■ Given request ■
Render every line of the entries below as a JSON list of strings, one string per line, with blank lines omitted.

(Item coordinate data)
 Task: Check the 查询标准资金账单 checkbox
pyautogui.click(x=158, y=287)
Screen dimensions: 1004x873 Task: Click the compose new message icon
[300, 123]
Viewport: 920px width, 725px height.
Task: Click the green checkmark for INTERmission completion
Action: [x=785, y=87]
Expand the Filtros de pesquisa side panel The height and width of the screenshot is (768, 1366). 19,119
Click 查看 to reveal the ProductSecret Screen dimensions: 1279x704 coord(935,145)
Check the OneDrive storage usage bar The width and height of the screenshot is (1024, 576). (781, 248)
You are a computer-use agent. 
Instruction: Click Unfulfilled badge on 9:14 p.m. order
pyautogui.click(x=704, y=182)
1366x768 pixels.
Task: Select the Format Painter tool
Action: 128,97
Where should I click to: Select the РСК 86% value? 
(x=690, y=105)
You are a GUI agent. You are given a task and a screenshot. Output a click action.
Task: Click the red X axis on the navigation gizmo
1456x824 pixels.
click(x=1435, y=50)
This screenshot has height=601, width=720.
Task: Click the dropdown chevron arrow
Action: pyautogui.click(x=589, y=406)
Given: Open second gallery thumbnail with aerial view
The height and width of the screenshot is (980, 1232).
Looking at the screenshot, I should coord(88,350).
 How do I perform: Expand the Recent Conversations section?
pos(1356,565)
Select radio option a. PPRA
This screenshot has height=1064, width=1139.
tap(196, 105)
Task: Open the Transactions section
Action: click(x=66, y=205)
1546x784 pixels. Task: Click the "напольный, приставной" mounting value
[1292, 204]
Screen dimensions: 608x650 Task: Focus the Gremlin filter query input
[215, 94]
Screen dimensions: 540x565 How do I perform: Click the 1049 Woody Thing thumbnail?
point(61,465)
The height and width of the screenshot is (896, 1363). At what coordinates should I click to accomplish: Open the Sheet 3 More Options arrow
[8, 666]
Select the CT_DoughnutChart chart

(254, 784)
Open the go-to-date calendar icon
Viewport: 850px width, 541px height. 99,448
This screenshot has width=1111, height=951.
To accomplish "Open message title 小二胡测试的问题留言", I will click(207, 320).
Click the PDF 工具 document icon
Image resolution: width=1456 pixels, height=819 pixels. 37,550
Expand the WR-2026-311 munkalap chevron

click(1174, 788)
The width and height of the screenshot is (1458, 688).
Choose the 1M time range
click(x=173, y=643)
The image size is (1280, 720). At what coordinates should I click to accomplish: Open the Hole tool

■ Exercise result ■
[
  " Task: Check the 查询标准资金账单 checkbox",
  "pyautogui.click(x=158, y=287)",
  "Screen dimensions: 1004x873 Task: Click the compose new message icon",
  "[300, 123]",
  "Viewport: 920px width, 725px height.",
  "Task: Click the green checkmark for INTERmission completion",
  "Action: [x=785, y=87]",
  "Expand the Filtros de pesquisa side panel The height and width of the screenshot is (768, 1366). 19,119",
  "Click 查看 to reveal the ProductSecret Screen dimensions: 1279x704 coord(935,145)",
  "Check the OneDrive storage usage bar The width and height of the screenshot is (1024, 576). (781, 248)",
  "You are a computer-use agent. ",
  "Instruction: Click Unfulfilled badge on 9:14 p.m. order",
  "pyautogui.click(x=704, y=182)",
  "1366x768 pixels.",
  "Task: Select the Format Painter tool",
  "Action: 128,97",
  "Where should I click to: Select the РСК 86% value? ",
  "(x=690, y=105)",
  "You are a GUI agent. You are given a task and a screenshot. Output a click action.",
  "Task: Click the red X axis on the navigation gizmo",
  "1456x824 pixels.",
  "click(x=1435, y=50)",
  "This screenshot has height=601, width=720.",
  "Task: Click the dropdown chevron arrow",
  "Action: pyautogui.click(x=589, y=406)",
  "Given: Open second gallery thumbnail with aerial view",
  "The height and width of the screenshot is (980, 1232).",
  "Looking at the screenshot, I should coord(88,350).",
  " How do I perform: Expand the Recent Conversations section?",
  "pos(1356,565)",
  "Select radio option a. PPRA",
  "This screenshot has height=1064, width=1139.",
  "tap(196, 105)",
  "Task: Open the Transactions section",
  "Action: click(x=66, y=205)",
  "1546x784 pixels. Task: Click the \"напольный, приставной\" mounting value",
  "[1292, 204]",
  "Screen dimensions: 608x650 Task: Focus the Gremlin filter query input",
  "[215, 94]",
  "Screen dimensions: 540x565 How do I perform: Click the 1049 Woody Thing thumbnail?",
  "point(61,465)",
  "The height and width of the screenshot is (896, 1363). At what coordinates should I click to accomplish: Open the Sheet 3 More Options arrow",
  "[8, 666]",
  "Select the CT_DoughnutChart chart",
  "(254, 784)",
  "Open the go-to-date calendar icon",
  "Viewport: 850px width, 541px height. 99,448",
  "This screenshot has width=1111, height=951.",
  "To accomplish \"Open message title 小二胡测试的问题留言\", I will click(207, 320).",
  "Click the PDF 工具 document icon",
  "Image resolution: width=1456 pixels, height=819 pixels. 37,550",
  "Expand the WR-2026-311 munkalap chevron",
  "click(1174, 788)",
  "The width and height of the screenshot is (1458, 688).",
  "Choose the 1M time range",
  "click(x=173, y=643)",
  "The image size is (1280, 720). At what coordinates should I click to accomplish: Open the Hole tool"
]